§ **READING TEXT**:

The memory on the endpoint may be cached (due to linear map and such). So if the
RC is initiating the MWd TLP with NO_SNOOP=1, then there would be coherency
issues because there is no guarantee that the memory is not cached on the
endpoint. So, not snooping the caches and directly writing to the DDR would
cause coherency issues on the endpoint as well.

- Mani

> But I guess you're saying the EP would initiate other transactions in
> the middle related to snooping?  I don't know what those are.
> 
> > > But I guess you're suggesting the RC can initiate a TLP with a system
> > > memory address?  And this TLP would be routed not to a Root Port or to
> > > downstream devices, but it would instead be kind of a loopback and be
> > > routed back up through the RC and maybe IOMMU, to system memory?
> > > 
> > > I would have expected accesses like this to be routed directly to
> > > system memory without ever reaching the PCIe RC.
> > > 
> > > > and we are enabling this feature for qcom-ep driver as well.
> > > > it is in patch2.
> > > > 
> > > > Thanks
> > > > Mrinmay
> > > > 
> > > > > > And worst case, if the memory is cached on the host, it may lead to
> > > > > > memory corruption issues. It should be noted that the caching of memory
> > > > > > on the host is not solely dependent on the NO_SNOOP attribute in TLP.
> > > > > > 
> > > > > > So to avoid the corruption, this patch overrides the NO_SNOOP attribute
> > > > > > by setting the PCIE_PARF_NO_SNOOP_OVERIDE register. This patch is not
> > > > > > needed for other upstream supported platforms since they do not set
> > > > > > NO_SNOOP attribute by default.

§ **COLLECTED MATERIAL**:
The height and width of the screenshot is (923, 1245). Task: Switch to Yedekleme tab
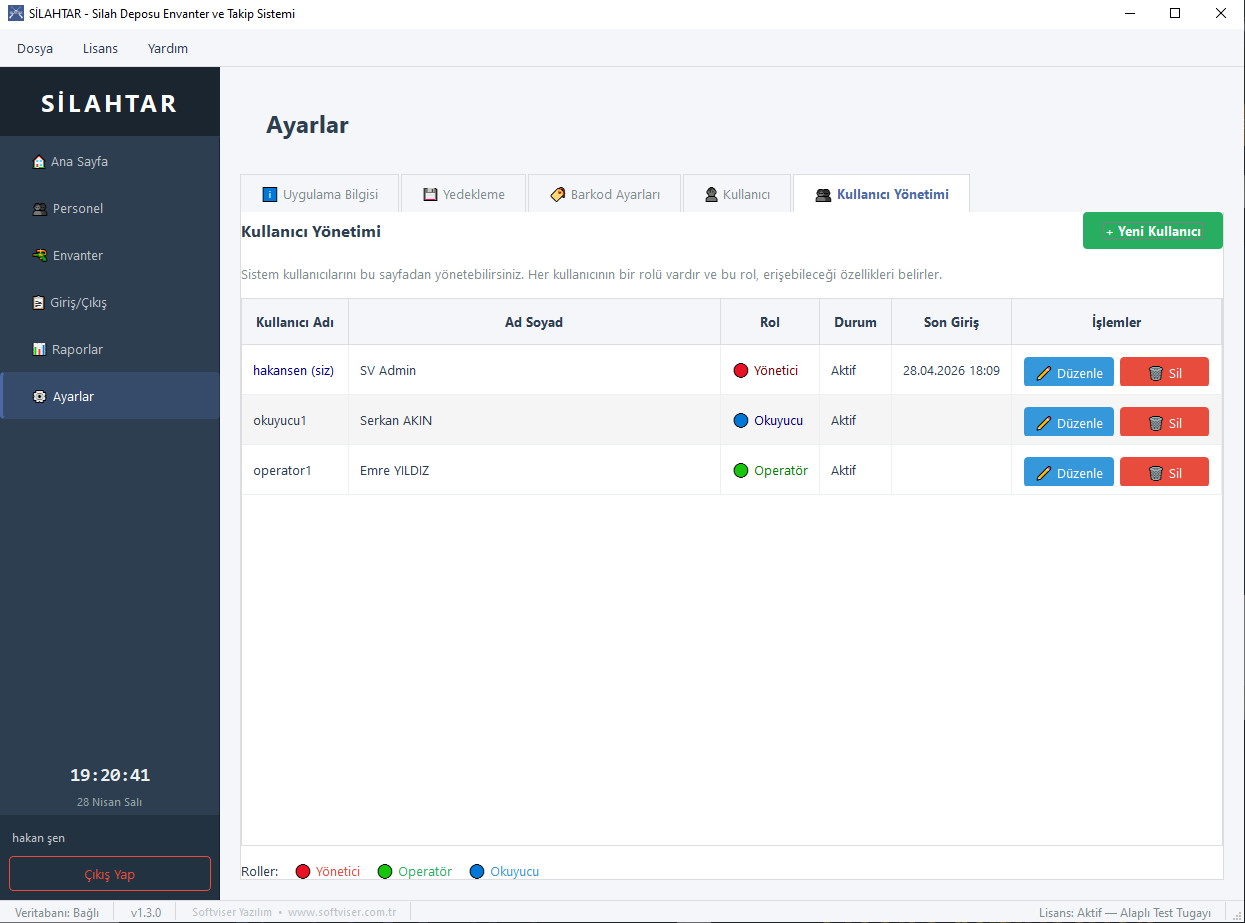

§ **WRITTEN TASKS**:
1) In the PCIe thread, which register does the patch set to override the NO_SNOOP attribute?
2) Write out the part of the PCIe thread starting at "The memory on" and ending at "endpoint as well.".
The data has nothing to do with the PCIe thread.

§ **ANSWERS GIVEN**:
1) PCIE_PARF_NO_SNOOP_OVERIDE

2)
The memory on the endpoint may be cached (due to linear map and such). So if the
RC is initiating the MWd TLP with NO_SNOOP=1, then there would be coherency
issues because there is no guarantee that the memory is not cached on the
endpoint. So, not snooping the caches and directly writing to the DDR would
cause coherency issues on the endpoint as well.